However, for the most part I went and bought my own primer. I was finding that the application quality of the Ben Moore All-Purpose Acrylic Primer and the Zinsser 1-2-3(and a couple other Zinsser primers, I believe Zero and Bullseye?) was more satisfactory, so I was determined to use them. With careful shopping, I was able to find some local deals on both of those products at various times so the cost was deeply discounted. The Ben Moore primer goes on pretty matte (whereas the Zinser 123 has some sheen). I have one room here with the ceiling top coated with BM Muresco, but the walls are only primed with the BM Acrylic and are awaiting the top coat (to be done at a later date when ALL repairs/moving furniture is nearing completion): the walls look _quite_ nice as is and could pass for having been top coated in fact they could be left as is. I do not think I could have achieved that quality of application with the Behr primer.

I have no regrets spending my own money to pay for both the primer and the paint for walls I do not own. The skim coating came out fantastic (I ended up redoing many areas of the skim coat as the owner's workmens' job failed in several places due to adhesion problems, and in the process I became a solid 'intermediate level' skim coater... my work was not fast but it was good and it has not failed now a year and a half later).

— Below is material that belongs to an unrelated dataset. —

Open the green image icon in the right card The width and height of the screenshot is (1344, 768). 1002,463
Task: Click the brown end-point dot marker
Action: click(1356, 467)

All the topcoat paint was Ben Moore Regal. The better quality paint and primers are just easier for me to work with and easier to get repeatable high quality results with, present less of a struggle, and there's no need to _fight _the product to get it to do what I want or to have to learn and adapt new tricks and techniques to lay it down. I'm also confident in the quality of the ingredients so I have piece of mind that the paint job will endure and perhaps there's economy in that with respect to savings of labor and the inconvenience of having to repaint earlier.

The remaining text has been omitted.